Abstract

Autoimmune hepatitis (AIH) is defined as an immune regulated chronic inflammation of the liver. Several extrahepatic cutaneous disorders associated with AIH have been described. The most common are a maculopapular rash, psoriasis,vitiligo, impetigo, lichen planus, erythema nodosum, pyoderma gangrenosum, and vasculitis. Eosinophilic annular erythema (EAE) is a figurate erythema which has been associated with several chronic conditions and malignancies. We report the first case of EAE developing in association with AIH. A 22-year-old male with history of acne was referred for evaluation liver enzymes. Six months prior to his initial visit, he developed a pruritic eruption of demarcated plaques on his scalp, face, neck, and extremities for which he saw dermatology. At that time his liver associated tests were normal. Labs were remarkable for eosinophilia (13%) and biopsies of the lesions showed superficial to mild perivascular lymphohistiocytic cell infiltrate with scattered eosinophils in the dermis.
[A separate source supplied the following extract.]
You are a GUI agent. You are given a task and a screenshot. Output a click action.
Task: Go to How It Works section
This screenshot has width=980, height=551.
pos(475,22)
He was diagnosed with eosinophilic annular erythema. A trial of hydroxychloroquine was ineffective. Methotrexate caused leukocytosis and worsening eosinophilia, resulting in discontinuation after 2 weeks of therapy. While on methotrexate his liver tests remained normal. Over the next 10 weeks he was treated with mycophenolate mofetil. However, the AST, ALT, and alkaline phosphatase increased to 107 IU/L, 91 IU/L, and 199 IU/L, respectively. Despite moderate improvement in his skin, discontinuation of mycophenolate mofetil was advised and he was referred for evaluation of abnormal liver enzymes. Subsequent evaluation revealed a positive anti-smooth muscle antibody (65 units) elevation of serum IgG (2037 mg/dL) and a liver biopsy showing chronic nonspecific hepatitis with mild interface hepatitis. A diagnosis of autoimmune hepatitis was made based on labs and histology. The patient was started on high dose prednisone with a decrease in liver enzymes. Imuran was added with tapering of the prednisone resulting in both resolution of his rash and normalization of the liver tests (AST 22 IU/L, ALT 23 IU/L, alkaline phosphatase 79 IU/L) Many cutaneous manifestations of AIH have been described. To our knowledge, this is a unique case of AIH associated with EAE. Furthermore, the correlation between adequate treatment of the patient's AIH and resolution of his rash suggests the importance for awareness of EAE as a presenting sign for AIH.